To determine the virucidal effect of disinfectants, we chose the suspension method. It allows the contact of the studied disinfectant with concentrated virus- containing material in a liquid environment, provides an opportunity to simulate the conditions of disinfection of biological fluids, and is relatively safe to perform for laboratory personnel.
It was established that IBV with an infectious titer of 3,0 lg TCD 50 /0,1 ml was completely inactivated by a solution of decamethoxin at a concentration of 0,1 mg/ml (100 μg/ml) during a short exposure – for 30, 60 and 120 seconds at room temperature. At the same time, under the conditions of the smallest exposure of decamethoxin (10 and 20 s), a partial virucidal activity of the antiseptic is observed, which is 1 and 2 lg (TCID 50/0,1 ml) after 24 and 48 h of cultivation, respectively. At the same time, in the control (without decamethoxin treatment), the infectious titer of IBV when cultivated under similar conditions increased from 3,0 to 4,5 and 5,5 lg TCD 50 /0,1 ml after 24 and 48 hours, respectively. In control culture, the monolayer of BHK-21 cells remained without violations of integrity and manifestations of degeneration foci. There were also no manifestations of toxic effects in controls of neutralizer and decamethoxin.
The in vitro virulicidal activity of decamethoxin against IBV coronaviruses was confirmed by the in silico study. The molecular docking of decamethoxin in the active site of the main IBV protease demonstrates the formation of a ligand-protein complex with an estimated binding energy of -8,6 kcal/mol.

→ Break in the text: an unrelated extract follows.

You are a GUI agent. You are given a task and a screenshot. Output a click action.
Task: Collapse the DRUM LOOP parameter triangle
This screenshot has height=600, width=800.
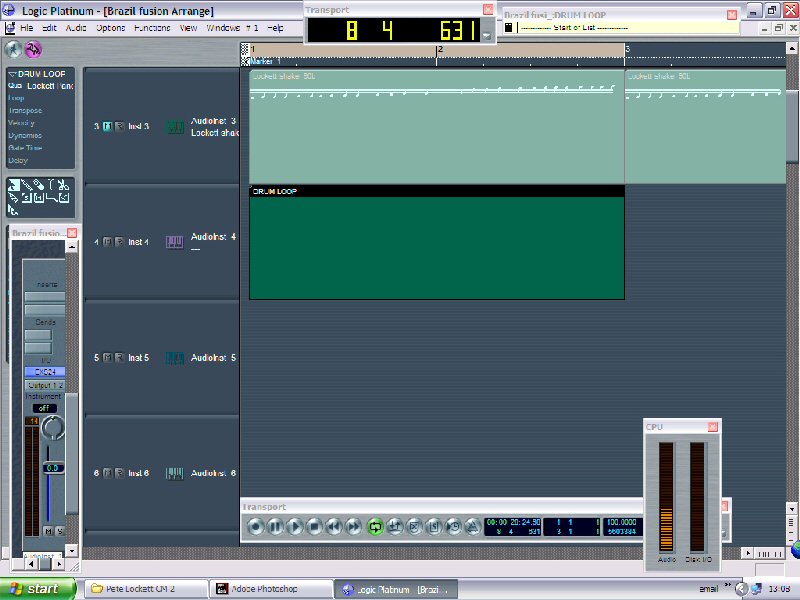[x=11, y=74]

This ligand-protein complex is stabilized by six hydrogen bonds (2,22 ̶ 3,66Ǻ) with amino acids ASN26, GLY141, GLU187 and GLU164, one electrostatic interaction (3,75Ǻ) with GLU187 and five hydrophobic interactions (53,189Ǻ) with amino acid residues ALA140, CYS143, HIS161 and PRO166.
To evaluate the virucidal effect of decamethoxin against SARS-CoV-2, the similarity of the primary and secondary structures of the main protease of IBV and the main protease of SARS-CoV-2 was investigated in silico, and molecular docking of decamethoxin into the active center of SARS-CoV-2 Mpro was performed.
It was established that the main proteases of IBV and SARS-CoV-2 have 41% sequence identity and 55% sequence similarity. The structural similarity of their active centers has been demonstrated.
The molecular docking of decamethoxin into the active center of SARS-CoV-2 Mpro was performed. The docking shows the formation of a ligand-protein complex by the estimated binding energy of -8,4 kcal/mol. This ligand-protein complex is stabilized by the seven hydrogen bonds (1,94–3,68Ǻ) with amino acids THR24, THR25, ASN142, GLY143, CYS145, HIS164, GLU166, the one electrostatic interaction (4,84Ǻ) with HIS41 and the five hydrophobic interactions (3,81–4,81Ǻ) with the amino acid residues HIS41, CYS145, HIS163. It is necessary to emphasize the formation of hydrogen, electrostatic and hydrophobic bonds between decamethoxine and amino acids of the catalytic dyad HIS41 – CYS145 of the Mpro active site.